Harris calls on Trump again for another TV duel – the former president refuses

Almost seven weeks before the US presidential election, Republican presidential candidate Donald Trump has once again rejected his Democratic rival Kamala Harris’ call for a second TV duel. The ex-president said on Saturday that it was “simply too late” for another debate with the vice president. Harris had previously sharply attacked Trump and his party for their restrictive abortion policies and accused them of “hypocrisy”.

The vice president’s campaign team announced on Saturday that Harris had accepted an invitation from CNN for a TV duel on October 23rd. The Democratic candidate is “ready for another opportunity to share the stage with Donald Trump,” said Harris’ campaign manager Jen O’Malley Dillon. “The American people deserve another opportunity to see Vice President Kamala Harris and Donald Trump debate before they cast their votes,” said O’Malley Dillon.

Harris had already challenged her Republican rival to a second duel shortly after their first television debate on September 10th – which the ex-president rejected, although he declared himself the winner of the first duel. “There will be no third debate,” Trump declared at the time on his online platform Truth Social – counting not only his duel against Harris, but also the one with President Joe Biden on June 27, which was a heated discussion about the incumbent’s mental fitness had triggered. As a consequence, Biden decided not to run again.

Even after Harris’ renewed request, Trump and his campaign team continued to insist on their rejection. It is “simply too late” for another debate with the vice president, Trump said on Saturday during a campaign appearance in the state of North Carolina. Because the vote had “already begun,” he explained his stance.

The Republican was referring to the fact that polling stations for early voting have been open since Friday in the states of Minnesota, South Dakota and Virginia. With this option, the authorities want to enable citizens to take part in the election despite possible scheduling difficulties and at the same time reduce the crowds on the actual election day.

According to polls and the majority of political commentators, Harris won the first debate against Trump. She put the Republican on the defensive with numerous targeted attacks. During the debate, Trump also made a racist and unsubstantiated accusation that migrants in the city of Springfield, Ohio, were stealing and eating residents’ dogs and cats.

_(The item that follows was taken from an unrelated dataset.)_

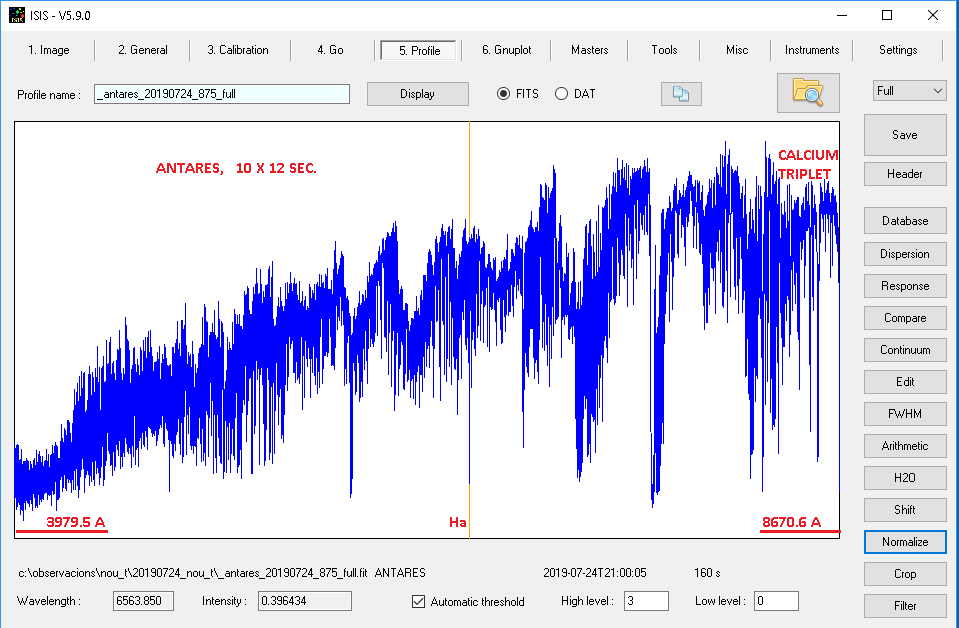Screen dimensions: 959x628
Task: Click the Normalize button
Action: click(904, 542)
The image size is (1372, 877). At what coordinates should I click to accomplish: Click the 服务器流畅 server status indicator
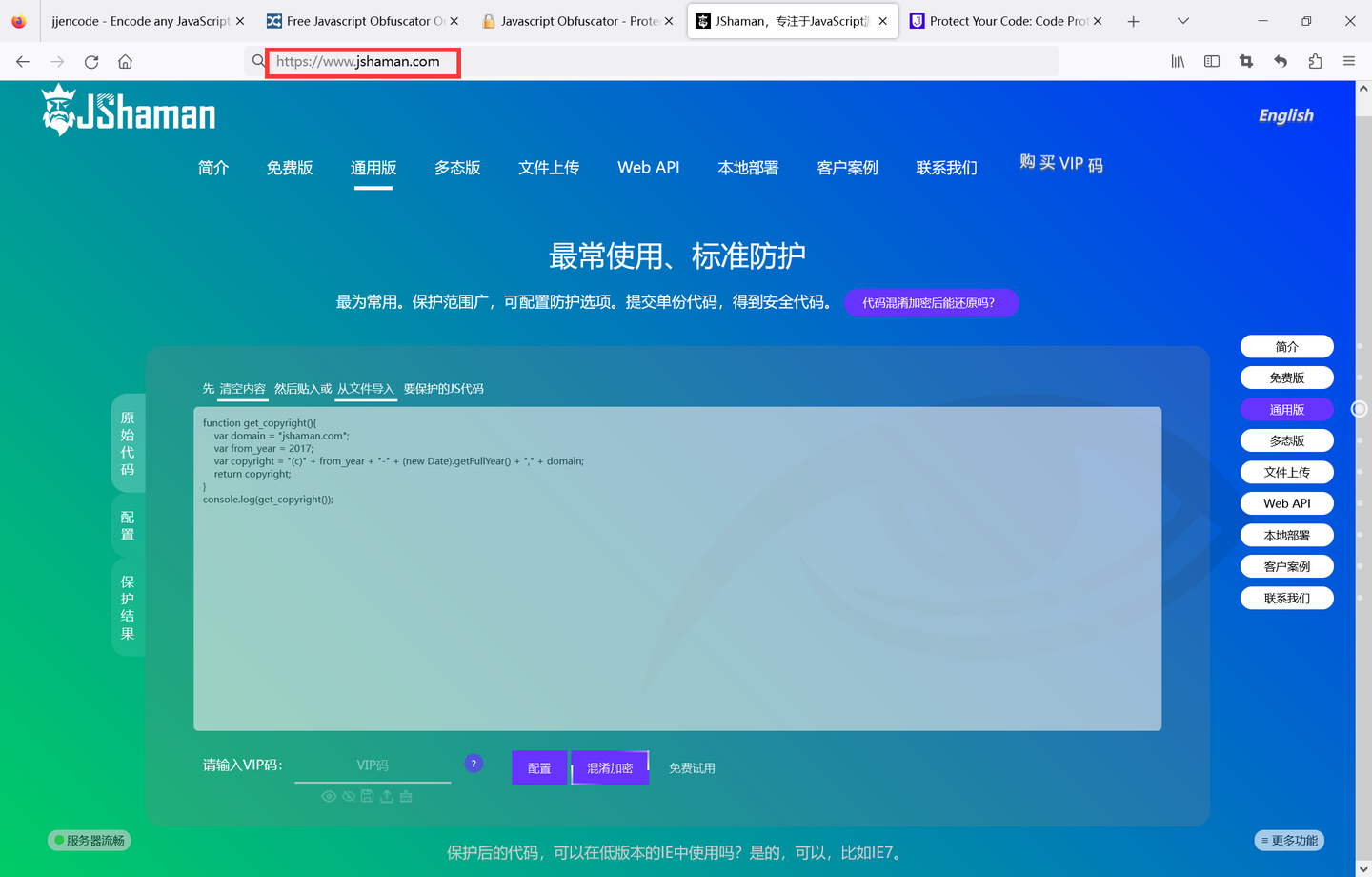click(x=89, y=840)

Although Harris has since put his Republican rival on the defensive in the election campaign, polls continue to point to an extremely close race in the November 5 presidential election. In the end, the results from a handful of states, the so-called swing states, are likely to decide the winner of this year’s election.

The defining issues of the election campaign include economic and migration policy, foreign policy and abortion rights. At a campaign rally in Atlanta, Georgia on Saturday, Harris again sharply attacked Republicans for their restrictive abortion policies. “These hypocrites now want to talk about how this is in the best interests of women and children,” she said, referring to the strict abortion law in the US state, which, in her view, has led to the deaths of two women.

Harris later took up the issue at a rally in the liberal city of Madison in the swing state of Wisconsin, calling the ban on abortion “immoral.”

Restrictive abortion regulations came into force in Georgia and 21 other US states after the Supreme Court in June 2022 abolished the nationwide right to abortion that had existed for almost 50 years and placed jurisdiction over abortion rights in the hands of the states. Trump prides himself on paving the way for this by appointing conservative Supreme Court justices.

Trump, for his part, took another swipe at migrants in North Carolina. Migrants are “attacking villages and towns across the Midwest,” he said during his campaign appearance in the east coast state.